De Luca se volvió a mirarlo. Suspiró y volvió a su impermeable.

– Sería fácil -dijo.

– Pero a nosotros no nos gustan las cosas fáciles, ¿verdad?

– Eso. Si Galimberti no hubiera dejado que lo jodieran… Porque no me creo que haya sido una coincidencia esa llamada que lo ha denunciado justo ahora, hay dieciséis cuerpos de policía diferentes en la República y todos arrestan a alguien, pero yo sigo sin creérmelo. Él podía habernos dicho mucho, por ejemplo cuál de esas mujeres subió a casa de Rehinard en último lugar, esa mañana, porque para mí que ha sido una mujer. Rehinard podía tener decenas de enemigos, pero no es gente que mate de esa forma, como al azar, con un abrecartas encontrado en un escritorio. Ésos lo habrían hecho desaparecer, como a Galimberti, o le hubieran disparado por la calle. Y tiene algo que ver con el sexo, por esa segunda cuchillada. Sonia Tedesco, o la esposa del profesor, a quien todos quieren proteger. U otra que no sepamos.

Le vino a la mente Valeria, un instante sólo, pero lo bastante para hacerle sacudir la cabeza, como para espantar un mosquito molesto. Valeria no. Pero ¿por qué no?
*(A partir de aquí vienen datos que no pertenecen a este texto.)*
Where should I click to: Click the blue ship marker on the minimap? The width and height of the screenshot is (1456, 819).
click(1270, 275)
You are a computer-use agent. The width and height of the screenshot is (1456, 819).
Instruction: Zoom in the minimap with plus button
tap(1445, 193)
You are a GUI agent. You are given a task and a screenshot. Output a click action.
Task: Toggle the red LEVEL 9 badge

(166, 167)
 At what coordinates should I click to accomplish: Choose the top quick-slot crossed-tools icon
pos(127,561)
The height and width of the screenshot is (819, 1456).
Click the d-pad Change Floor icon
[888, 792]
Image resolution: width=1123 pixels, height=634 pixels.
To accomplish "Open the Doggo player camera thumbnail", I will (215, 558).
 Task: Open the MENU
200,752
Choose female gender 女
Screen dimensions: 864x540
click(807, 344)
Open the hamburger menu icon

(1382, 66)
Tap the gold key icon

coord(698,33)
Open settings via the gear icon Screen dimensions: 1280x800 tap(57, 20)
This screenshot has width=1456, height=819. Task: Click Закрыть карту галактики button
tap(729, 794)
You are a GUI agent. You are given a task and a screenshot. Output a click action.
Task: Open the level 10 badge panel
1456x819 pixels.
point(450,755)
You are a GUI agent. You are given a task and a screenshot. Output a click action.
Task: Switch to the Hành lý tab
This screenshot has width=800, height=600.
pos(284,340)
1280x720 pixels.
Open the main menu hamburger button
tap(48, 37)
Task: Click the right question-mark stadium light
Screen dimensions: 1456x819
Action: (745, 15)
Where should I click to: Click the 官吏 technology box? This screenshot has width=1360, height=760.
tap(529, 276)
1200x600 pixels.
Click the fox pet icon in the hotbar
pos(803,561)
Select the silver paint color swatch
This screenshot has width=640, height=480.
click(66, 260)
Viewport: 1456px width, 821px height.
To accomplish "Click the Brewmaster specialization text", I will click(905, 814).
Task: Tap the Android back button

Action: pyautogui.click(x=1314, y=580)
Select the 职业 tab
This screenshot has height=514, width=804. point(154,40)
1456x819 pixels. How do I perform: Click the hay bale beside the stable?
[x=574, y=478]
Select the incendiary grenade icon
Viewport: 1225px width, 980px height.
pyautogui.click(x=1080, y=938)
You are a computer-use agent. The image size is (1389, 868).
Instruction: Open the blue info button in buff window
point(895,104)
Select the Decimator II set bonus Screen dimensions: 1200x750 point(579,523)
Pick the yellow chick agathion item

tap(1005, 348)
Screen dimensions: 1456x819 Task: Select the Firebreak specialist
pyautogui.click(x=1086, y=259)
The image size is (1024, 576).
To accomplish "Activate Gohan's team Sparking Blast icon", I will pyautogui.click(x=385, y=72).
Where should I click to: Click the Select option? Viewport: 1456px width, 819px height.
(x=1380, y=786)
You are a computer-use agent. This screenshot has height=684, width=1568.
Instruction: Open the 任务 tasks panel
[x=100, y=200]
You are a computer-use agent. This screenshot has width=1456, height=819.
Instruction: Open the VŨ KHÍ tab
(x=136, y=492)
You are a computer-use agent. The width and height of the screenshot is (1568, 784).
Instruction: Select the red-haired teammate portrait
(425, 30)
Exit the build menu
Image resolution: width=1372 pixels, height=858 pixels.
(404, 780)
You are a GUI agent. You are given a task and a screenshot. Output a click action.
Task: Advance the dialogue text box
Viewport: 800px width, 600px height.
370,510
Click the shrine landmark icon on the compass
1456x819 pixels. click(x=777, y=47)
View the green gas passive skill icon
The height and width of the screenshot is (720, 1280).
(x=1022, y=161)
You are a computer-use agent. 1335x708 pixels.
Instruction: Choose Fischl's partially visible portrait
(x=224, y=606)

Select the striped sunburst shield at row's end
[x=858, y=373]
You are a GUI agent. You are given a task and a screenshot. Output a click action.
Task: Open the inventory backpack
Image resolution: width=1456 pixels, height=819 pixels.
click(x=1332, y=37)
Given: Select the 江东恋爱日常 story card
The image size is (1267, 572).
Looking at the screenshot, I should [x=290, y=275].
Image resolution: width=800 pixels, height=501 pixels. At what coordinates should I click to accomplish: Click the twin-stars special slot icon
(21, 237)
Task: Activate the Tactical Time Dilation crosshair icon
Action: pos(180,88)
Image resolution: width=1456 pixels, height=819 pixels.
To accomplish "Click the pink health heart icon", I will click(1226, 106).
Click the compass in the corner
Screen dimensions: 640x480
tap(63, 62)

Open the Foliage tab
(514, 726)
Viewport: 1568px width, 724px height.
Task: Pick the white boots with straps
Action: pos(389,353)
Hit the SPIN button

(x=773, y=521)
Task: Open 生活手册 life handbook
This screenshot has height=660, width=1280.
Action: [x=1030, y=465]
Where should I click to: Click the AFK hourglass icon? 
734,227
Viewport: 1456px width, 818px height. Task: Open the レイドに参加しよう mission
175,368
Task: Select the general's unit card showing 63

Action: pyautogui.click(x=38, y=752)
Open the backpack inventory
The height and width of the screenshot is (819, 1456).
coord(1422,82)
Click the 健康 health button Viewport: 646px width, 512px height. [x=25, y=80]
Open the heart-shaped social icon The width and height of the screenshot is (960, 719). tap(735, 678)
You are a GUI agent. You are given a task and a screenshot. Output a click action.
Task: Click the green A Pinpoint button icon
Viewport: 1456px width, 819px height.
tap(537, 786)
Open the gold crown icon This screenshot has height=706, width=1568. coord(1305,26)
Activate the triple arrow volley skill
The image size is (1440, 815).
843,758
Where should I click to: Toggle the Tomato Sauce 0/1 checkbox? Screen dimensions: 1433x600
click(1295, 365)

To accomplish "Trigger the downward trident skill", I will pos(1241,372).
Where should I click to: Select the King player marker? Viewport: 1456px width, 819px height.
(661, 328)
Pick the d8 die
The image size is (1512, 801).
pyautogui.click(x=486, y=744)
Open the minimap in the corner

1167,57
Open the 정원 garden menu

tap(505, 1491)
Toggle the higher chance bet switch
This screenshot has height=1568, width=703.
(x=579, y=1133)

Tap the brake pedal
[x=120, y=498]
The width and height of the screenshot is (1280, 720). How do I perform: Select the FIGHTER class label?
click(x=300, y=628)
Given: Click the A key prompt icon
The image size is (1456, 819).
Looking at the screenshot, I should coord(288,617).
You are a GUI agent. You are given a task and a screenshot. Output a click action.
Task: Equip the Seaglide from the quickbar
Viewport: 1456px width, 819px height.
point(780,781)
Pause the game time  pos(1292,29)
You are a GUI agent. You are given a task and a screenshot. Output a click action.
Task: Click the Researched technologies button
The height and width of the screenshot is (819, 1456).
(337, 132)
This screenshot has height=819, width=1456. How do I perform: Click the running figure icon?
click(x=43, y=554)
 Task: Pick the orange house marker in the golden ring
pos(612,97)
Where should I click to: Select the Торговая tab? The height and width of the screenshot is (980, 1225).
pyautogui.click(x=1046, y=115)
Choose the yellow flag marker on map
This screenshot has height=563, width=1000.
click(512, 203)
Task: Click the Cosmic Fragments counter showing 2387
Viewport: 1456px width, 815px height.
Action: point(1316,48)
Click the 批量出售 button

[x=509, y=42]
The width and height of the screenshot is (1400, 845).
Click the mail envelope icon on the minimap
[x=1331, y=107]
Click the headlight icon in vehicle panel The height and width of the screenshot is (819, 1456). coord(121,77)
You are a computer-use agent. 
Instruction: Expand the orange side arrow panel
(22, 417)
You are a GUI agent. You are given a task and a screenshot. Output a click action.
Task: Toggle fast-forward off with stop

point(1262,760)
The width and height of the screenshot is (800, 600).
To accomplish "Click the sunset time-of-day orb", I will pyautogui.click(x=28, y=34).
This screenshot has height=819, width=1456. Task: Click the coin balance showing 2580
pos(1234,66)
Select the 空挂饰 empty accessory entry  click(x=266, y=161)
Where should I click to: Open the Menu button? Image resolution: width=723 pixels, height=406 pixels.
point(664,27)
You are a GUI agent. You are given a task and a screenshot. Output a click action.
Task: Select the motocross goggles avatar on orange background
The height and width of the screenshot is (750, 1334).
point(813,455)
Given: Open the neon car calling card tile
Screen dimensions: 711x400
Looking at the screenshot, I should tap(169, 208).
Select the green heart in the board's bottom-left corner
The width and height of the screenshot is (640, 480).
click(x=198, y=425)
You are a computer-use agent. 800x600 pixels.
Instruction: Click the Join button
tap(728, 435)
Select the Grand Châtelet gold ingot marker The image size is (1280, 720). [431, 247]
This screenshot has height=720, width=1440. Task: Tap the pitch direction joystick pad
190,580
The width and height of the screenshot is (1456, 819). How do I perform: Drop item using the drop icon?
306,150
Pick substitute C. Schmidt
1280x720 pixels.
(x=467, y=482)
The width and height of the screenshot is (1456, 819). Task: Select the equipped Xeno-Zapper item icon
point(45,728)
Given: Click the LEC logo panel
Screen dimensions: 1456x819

– Faltan demasiados elementos -dijo en voz alta, aunque hablaba consigo mismo.

– Nos falta información sobre la mujer de Alfieri -dijo Pugliese-, pero tal como están las cosas no la vamos a tener nunca. Si nos ponemos a hacer preguntas sobre ellos enseguida se enterará todo el mundo, del jefe al Duce en persona, y entonces adiós muy buenas.

De Luca se mordió un labio, nervioso. Se le había ocurrido una idea, ya hacía unos minutos, en la que se negaba a pensar, pero que crecía, insistente. El esfuerzo por apartar las sospechas de Valeria sin traicionar su naturaleza de policía le dio vía libre.

– De eso me encargo yo -dijo, sombrío-. Yo sé dónde encontrar esa información.